With this out of the way, it can be decided if global shutter [4] is required or rolling shutter [4] will suffice. Although our team uses both types of cameras, in this article we will focus on cameras with global shutter, since they are superior and readily available from various manufacturers.
Having these three pieces of the puzzle figured out we can search for available sensors from semiconductor manufacturers and, after a suitable sensor is found, for available cameras based on the sensor we chose. At this point we need to choose a camera interface. It could be argued that this is a crucial decision, because the interface will define a large part of the whole acquisition system, its real time capabilities and future flexibility and extensibility [5]. A choice of the interface either may decouple your technology from hardware it is running on, or, on the contrary, tie you to a particular group of vendors and their willingness to invest in related platforms and SDKs [6]. Your ability to manage latency and synchronize camera on-board time will be defined by the interface as well.

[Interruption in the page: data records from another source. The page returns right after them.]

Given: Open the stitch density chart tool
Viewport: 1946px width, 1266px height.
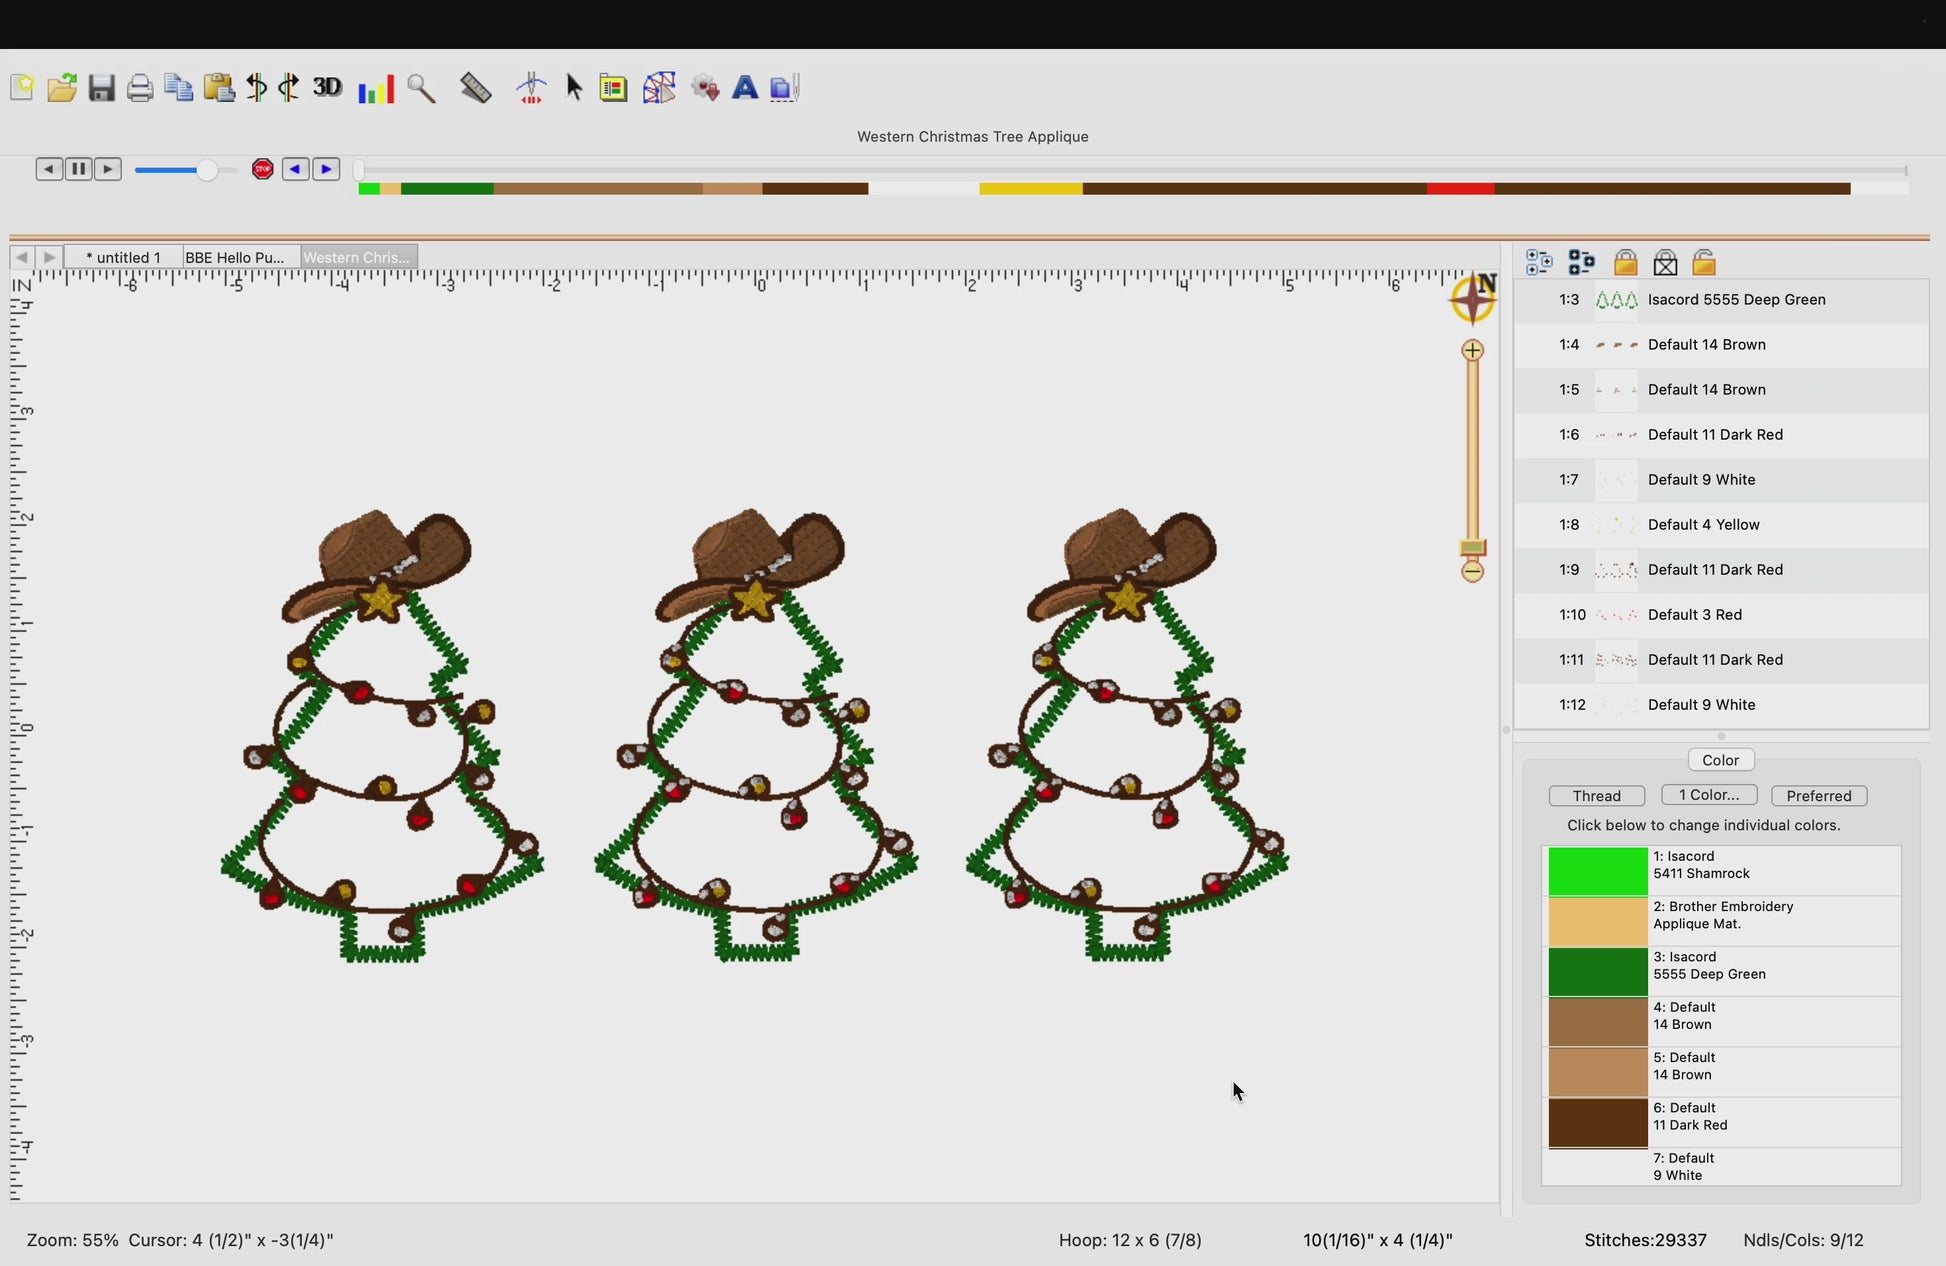Looking at the screenshot, I should pos(375,88).
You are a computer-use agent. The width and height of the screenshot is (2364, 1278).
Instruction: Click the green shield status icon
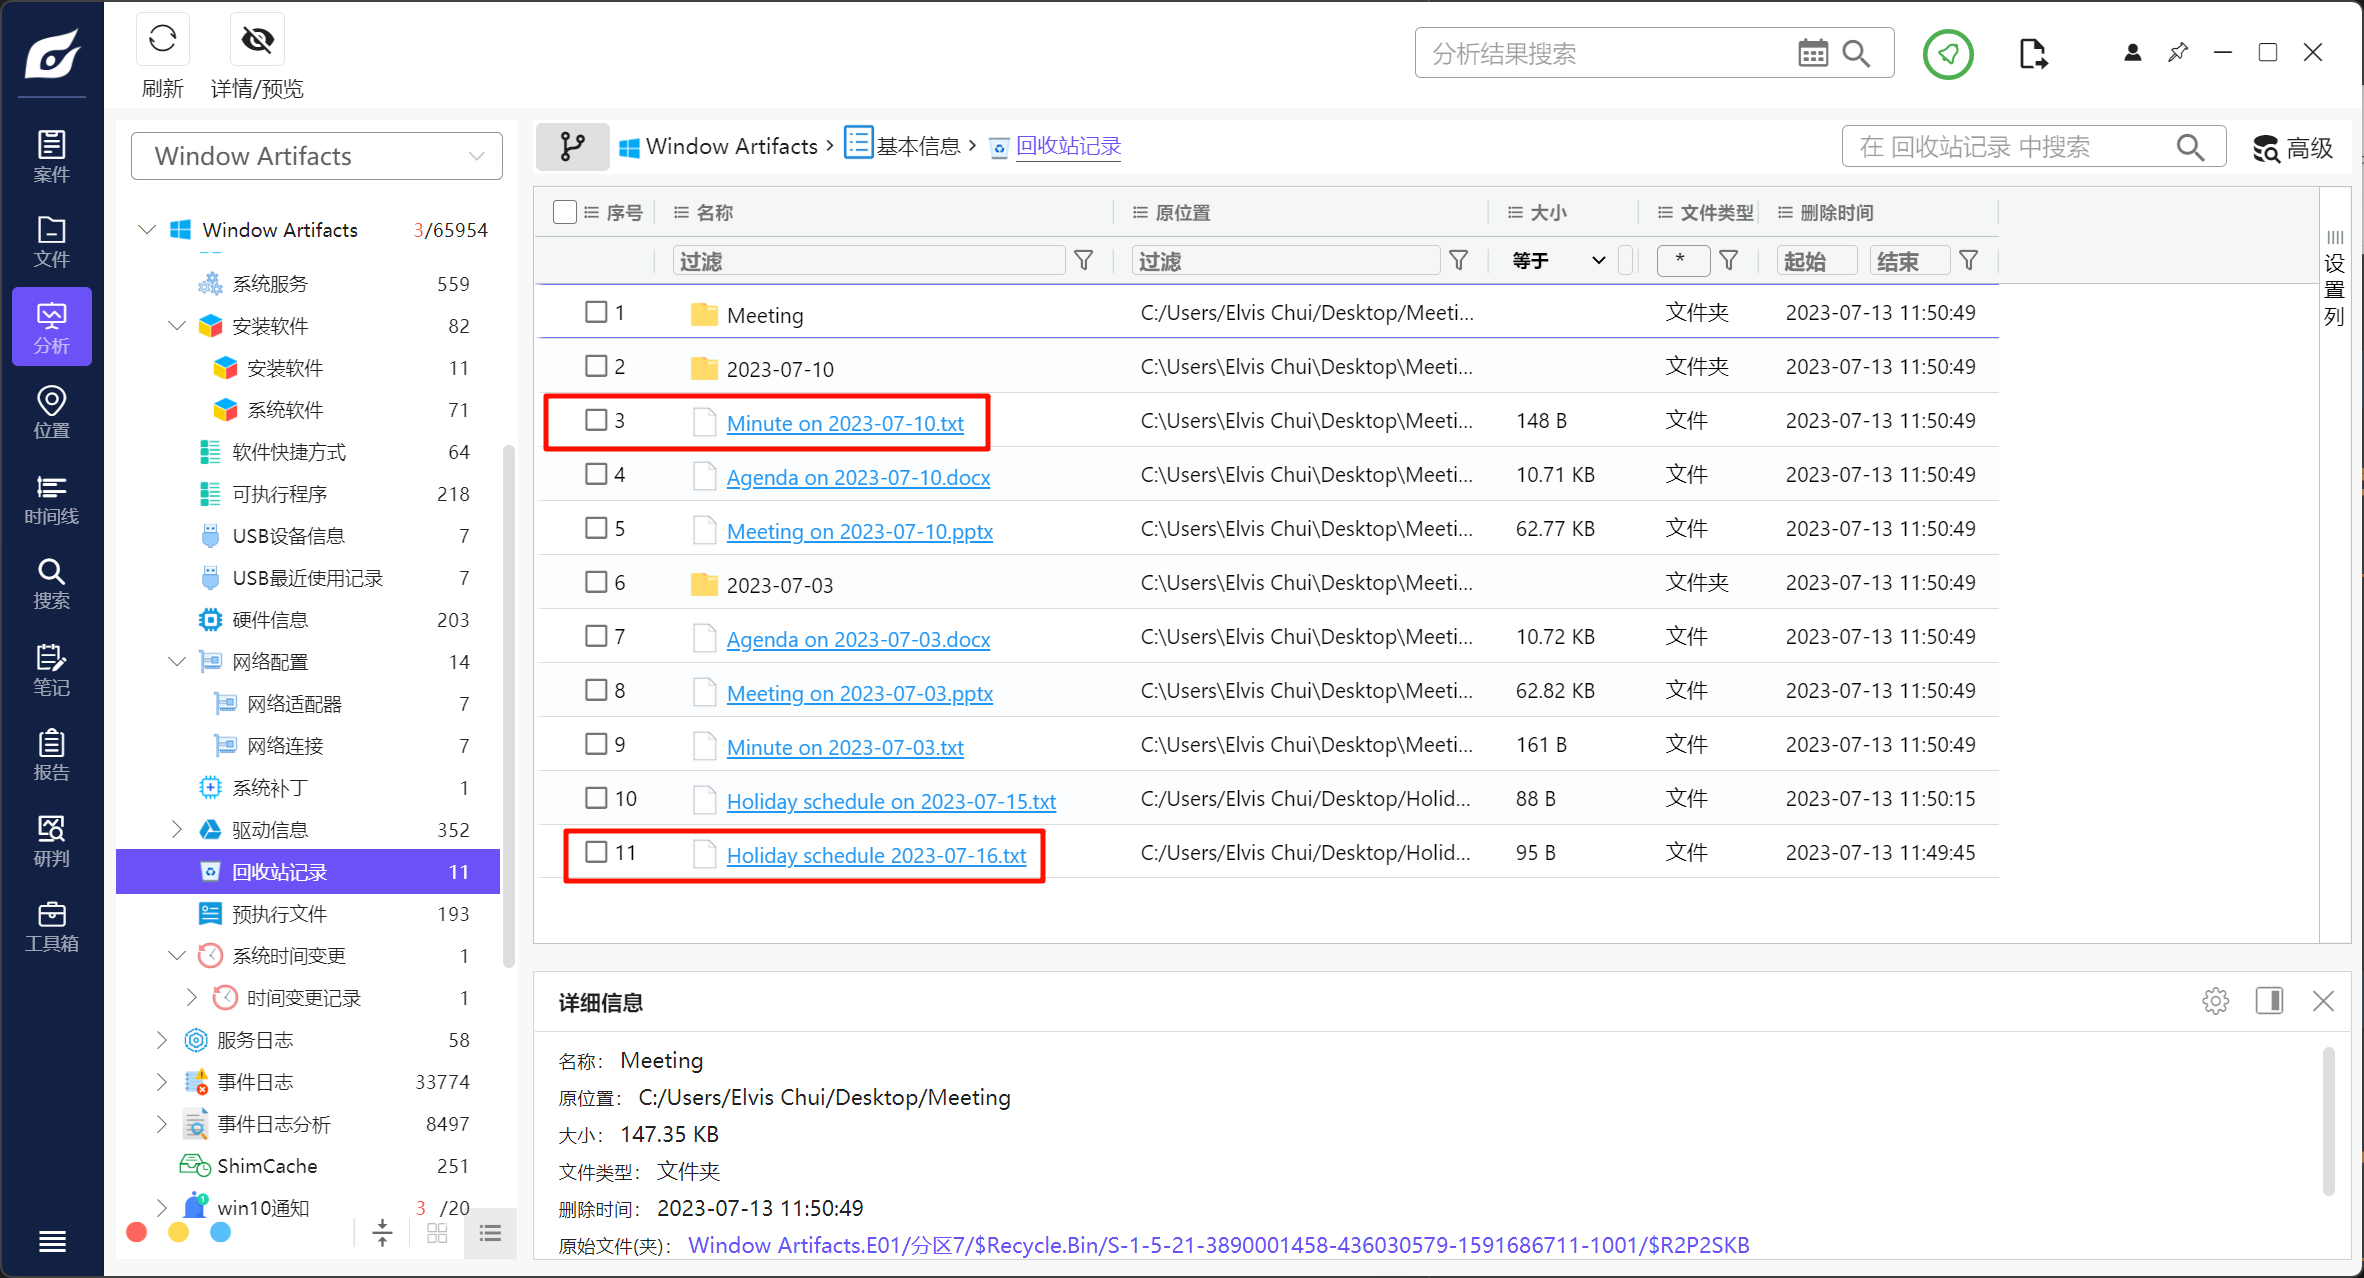click(x=1947, y=54)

At the time of writing there are several common camera interfaces: GMSL [7, 8], GigE Vision [9], USB 3 [10] and FPD-link III [11]. For the sake of discussion in this article we assume that GMSL and FPD-link III are rather similar and combine them together under SerDes name.
As can be seen from Table 1, it is convenient to start development with GigE cameras and later, as your technology gets closer to a production stage, invest into SerDes-enabled platform. An important (and not immediately obvious) distinctinction between SerDes and other interfaces is that SerDes is a serialize/deserialize technology, which is interface-agnostic (to some extent). It can carry Ethernet, I2C, HDMI, MIPI CSI-2, LVDS, parallel LVCMOS, etc [8, 11]. This means that if a GMSL MIPI CSI-2 camera is chosen, the acquisition system should have CSI-related hardware and drivers along with GMSL-related hardware and drivers. It is common when CSI interface is a part of SoC and its drivers are provided along with a SDK, but SerDes link is developed by a third party. In this case there is some integration work and version dependencies, which might be a rather serious burden on a small company.